:: Task description ::
Print, exactly as they appear in the listing below, the lines from the line with "This screenshot has width=2502, height=1324." to the line with "Open kebab menu", with both end lines kept.

Entries shown: Begin

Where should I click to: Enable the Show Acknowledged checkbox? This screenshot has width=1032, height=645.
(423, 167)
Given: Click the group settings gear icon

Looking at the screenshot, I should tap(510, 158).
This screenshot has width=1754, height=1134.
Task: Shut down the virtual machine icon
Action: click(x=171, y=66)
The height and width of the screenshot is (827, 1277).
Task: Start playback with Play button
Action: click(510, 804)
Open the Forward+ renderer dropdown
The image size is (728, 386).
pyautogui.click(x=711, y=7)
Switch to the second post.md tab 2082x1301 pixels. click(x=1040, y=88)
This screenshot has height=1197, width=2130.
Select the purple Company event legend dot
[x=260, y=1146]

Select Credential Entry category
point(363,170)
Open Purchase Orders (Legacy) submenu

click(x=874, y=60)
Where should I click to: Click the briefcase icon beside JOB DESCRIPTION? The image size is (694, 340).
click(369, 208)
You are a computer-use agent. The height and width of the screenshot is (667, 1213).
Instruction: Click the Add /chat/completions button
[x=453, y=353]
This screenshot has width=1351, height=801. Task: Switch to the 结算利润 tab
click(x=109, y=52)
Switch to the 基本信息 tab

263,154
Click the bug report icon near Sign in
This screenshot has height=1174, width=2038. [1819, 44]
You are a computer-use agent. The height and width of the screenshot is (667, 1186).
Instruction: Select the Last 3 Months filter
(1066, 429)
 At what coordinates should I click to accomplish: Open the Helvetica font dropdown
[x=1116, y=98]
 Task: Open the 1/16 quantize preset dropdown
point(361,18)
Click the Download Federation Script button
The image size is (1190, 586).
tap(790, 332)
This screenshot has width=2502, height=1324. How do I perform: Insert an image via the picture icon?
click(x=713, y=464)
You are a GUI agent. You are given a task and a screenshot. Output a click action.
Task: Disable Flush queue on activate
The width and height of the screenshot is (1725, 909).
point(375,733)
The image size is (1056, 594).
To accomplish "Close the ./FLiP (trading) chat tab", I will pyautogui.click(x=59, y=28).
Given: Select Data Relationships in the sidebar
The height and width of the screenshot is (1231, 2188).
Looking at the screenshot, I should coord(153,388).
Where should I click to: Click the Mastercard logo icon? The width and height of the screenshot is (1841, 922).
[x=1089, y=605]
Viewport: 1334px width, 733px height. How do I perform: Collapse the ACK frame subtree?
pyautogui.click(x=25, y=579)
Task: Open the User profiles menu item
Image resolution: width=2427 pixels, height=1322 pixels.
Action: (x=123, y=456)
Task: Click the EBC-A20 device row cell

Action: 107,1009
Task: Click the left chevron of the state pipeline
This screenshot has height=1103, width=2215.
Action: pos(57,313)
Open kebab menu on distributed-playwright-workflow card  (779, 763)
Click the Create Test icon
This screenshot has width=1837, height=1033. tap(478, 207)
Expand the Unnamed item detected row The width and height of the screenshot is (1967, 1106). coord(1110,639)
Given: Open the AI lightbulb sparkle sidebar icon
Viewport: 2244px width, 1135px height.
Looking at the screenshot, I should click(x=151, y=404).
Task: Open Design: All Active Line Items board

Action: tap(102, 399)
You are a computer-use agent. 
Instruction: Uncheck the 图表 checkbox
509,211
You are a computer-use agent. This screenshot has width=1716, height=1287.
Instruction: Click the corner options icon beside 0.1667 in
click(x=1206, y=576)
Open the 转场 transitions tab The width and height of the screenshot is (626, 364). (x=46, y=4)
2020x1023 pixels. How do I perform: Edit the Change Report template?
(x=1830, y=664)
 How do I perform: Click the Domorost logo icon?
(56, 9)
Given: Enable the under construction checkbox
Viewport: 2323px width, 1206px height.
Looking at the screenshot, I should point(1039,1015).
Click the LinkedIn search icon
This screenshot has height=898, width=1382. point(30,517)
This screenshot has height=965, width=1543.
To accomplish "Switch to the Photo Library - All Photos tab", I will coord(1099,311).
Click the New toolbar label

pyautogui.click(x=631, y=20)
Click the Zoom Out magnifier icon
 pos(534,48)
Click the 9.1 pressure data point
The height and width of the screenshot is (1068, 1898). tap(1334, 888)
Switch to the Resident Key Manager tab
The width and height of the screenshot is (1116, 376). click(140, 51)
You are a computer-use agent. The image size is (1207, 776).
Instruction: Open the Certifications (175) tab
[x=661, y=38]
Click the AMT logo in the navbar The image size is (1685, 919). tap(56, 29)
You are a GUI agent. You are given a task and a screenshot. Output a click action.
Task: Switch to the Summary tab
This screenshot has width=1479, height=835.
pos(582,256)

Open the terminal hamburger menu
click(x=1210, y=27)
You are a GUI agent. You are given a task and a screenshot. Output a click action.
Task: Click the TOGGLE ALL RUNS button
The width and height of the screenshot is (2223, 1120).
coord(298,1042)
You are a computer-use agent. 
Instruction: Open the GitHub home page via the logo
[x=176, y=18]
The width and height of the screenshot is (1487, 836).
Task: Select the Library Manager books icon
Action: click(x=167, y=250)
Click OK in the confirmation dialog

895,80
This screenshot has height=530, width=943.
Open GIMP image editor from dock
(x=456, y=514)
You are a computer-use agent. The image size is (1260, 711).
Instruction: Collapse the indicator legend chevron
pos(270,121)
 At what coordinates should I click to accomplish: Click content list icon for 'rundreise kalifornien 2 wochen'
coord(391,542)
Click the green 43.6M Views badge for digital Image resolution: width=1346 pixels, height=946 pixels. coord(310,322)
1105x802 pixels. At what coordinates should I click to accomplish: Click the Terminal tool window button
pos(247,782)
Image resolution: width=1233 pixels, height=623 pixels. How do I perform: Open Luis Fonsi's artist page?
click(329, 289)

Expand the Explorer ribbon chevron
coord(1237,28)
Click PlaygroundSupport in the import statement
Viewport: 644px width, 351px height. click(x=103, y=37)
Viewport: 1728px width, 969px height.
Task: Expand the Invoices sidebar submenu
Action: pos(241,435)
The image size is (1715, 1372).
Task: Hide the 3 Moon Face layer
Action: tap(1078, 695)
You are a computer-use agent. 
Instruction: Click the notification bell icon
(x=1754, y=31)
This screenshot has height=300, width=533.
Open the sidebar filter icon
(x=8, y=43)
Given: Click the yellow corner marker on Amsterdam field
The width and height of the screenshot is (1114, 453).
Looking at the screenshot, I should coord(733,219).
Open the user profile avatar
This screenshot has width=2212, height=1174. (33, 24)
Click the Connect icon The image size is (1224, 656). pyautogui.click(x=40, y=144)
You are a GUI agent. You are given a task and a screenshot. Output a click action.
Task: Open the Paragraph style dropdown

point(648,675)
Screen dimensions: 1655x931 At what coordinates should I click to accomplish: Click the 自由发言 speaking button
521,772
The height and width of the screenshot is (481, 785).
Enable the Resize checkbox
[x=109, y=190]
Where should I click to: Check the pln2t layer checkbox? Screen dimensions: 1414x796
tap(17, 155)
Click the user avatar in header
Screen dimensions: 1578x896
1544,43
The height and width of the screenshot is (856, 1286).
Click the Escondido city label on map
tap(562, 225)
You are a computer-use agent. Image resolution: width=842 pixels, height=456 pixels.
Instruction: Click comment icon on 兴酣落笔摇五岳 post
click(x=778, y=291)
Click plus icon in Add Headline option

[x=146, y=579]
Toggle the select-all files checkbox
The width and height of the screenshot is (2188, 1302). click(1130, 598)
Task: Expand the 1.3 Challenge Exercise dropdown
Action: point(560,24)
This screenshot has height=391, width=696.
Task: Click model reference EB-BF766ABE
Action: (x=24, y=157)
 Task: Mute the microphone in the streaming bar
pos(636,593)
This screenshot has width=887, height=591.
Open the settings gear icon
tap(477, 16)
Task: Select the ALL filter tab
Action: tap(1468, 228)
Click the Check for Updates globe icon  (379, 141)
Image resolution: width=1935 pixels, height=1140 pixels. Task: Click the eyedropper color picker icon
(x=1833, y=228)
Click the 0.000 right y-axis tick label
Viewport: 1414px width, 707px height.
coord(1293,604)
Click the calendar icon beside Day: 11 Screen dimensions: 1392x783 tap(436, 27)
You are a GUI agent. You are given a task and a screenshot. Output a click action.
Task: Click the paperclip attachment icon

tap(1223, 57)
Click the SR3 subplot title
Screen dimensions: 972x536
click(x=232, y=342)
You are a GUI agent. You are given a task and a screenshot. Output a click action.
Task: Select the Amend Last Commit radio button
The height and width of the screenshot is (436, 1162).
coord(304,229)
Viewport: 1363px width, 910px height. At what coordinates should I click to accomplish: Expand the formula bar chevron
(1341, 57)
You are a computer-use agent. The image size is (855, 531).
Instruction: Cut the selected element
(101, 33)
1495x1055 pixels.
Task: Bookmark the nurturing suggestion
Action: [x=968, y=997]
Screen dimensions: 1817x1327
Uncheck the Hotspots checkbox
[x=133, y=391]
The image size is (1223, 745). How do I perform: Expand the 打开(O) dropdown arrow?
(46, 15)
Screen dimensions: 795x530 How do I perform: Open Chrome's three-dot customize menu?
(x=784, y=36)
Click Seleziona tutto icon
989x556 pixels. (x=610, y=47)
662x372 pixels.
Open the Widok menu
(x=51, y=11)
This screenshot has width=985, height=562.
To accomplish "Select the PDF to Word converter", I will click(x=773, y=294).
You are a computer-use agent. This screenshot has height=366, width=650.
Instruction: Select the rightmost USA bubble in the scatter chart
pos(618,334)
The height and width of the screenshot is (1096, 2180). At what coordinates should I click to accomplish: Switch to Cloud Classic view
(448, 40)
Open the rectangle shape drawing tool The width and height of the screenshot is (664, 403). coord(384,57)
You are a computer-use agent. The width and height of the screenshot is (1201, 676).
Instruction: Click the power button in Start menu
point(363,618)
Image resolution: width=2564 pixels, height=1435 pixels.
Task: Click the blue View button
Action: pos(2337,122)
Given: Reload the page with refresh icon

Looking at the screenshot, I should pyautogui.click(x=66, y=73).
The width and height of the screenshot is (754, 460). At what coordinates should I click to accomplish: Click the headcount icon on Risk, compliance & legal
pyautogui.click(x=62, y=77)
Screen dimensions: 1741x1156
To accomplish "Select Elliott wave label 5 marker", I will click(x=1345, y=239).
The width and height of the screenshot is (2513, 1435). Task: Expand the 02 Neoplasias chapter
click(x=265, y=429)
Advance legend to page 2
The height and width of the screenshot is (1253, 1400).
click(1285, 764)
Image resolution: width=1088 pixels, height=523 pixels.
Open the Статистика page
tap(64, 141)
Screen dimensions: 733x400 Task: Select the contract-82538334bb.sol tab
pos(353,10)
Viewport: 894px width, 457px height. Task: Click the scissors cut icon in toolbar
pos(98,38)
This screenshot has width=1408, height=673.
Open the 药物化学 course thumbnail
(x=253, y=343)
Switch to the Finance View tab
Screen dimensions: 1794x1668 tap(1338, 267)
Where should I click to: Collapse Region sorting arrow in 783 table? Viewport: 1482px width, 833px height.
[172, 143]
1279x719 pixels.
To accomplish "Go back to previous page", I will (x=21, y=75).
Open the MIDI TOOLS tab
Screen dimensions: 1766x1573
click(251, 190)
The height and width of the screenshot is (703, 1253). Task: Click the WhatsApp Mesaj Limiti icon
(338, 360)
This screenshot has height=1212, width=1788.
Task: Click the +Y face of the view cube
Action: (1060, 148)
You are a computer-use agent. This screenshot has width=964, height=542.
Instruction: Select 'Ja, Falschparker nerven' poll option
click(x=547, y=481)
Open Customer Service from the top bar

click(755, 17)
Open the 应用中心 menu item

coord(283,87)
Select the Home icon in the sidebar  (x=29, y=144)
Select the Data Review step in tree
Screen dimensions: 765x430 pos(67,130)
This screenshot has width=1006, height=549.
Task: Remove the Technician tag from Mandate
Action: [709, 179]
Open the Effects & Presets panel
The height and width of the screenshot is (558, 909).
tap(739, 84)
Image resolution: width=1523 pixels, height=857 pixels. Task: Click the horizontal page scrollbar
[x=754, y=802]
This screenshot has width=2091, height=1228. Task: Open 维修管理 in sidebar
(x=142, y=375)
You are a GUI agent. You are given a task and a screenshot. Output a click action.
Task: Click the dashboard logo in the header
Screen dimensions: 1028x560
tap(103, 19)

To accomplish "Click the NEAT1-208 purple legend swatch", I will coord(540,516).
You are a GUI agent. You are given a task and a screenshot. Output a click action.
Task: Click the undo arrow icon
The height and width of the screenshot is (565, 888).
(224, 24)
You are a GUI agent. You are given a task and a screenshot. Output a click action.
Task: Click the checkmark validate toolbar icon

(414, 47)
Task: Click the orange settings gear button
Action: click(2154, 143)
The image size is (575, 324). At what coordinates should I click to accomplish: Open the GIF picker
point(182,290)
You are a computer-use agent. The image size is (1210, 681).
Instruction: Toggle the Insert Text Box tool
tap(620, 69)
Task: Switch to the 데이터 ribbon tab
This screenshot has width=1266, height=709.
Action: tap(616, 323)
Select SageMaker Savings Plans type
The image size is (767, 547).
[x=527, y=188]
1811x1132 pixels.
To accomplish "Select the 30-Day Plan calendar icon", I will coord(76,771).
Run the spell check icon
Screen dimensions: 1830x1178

Entries shown: End

:: Solution to this exercise ::
This screenshot has width=2502, height=1324. How do I perform: Insert an image via the picture icon?
click(x=713, y=464)
You are a GUI agent. You are given a task and a screenshot. Output a click action.
Task: Disable Flush queue on activate
The width and height of the screenshot is (1725, 909).
point(375,733)
The image size is (1056, 594).
To accomplish "Close the ./FLiP (trading) chat tab", I will pyautogui.click(x=59, y=28).
Given: Select Data Relationships in the sidebar
The height and width of the screenshot is (1231, 2188).
Looking at the screenshot, I should coord(153,388).
Where should I click to: Click the Mastercard logo icon? The width and height of the screenshot is (1841, 922).
[x=1089, y=605]
Viewport: 1334px width, 733px height. How do I perform: Collapse the ACK frame subtree?
pyautogui.click(x=25, y=579)
Task: Open the User profiles menu item
Image resolution: width=2427 pixels, height=1322 pixels.
Action: (x=123, y=456)
Task: Click the EBC-A20 device row cell

Action: 107,1009
Task: Click the left chevron of the state pipeline
This screenshot has height=1103, width=2215.
Action: pos(57,313)
Open kebab menu on distributed-playwright-workflow card  (779, 763)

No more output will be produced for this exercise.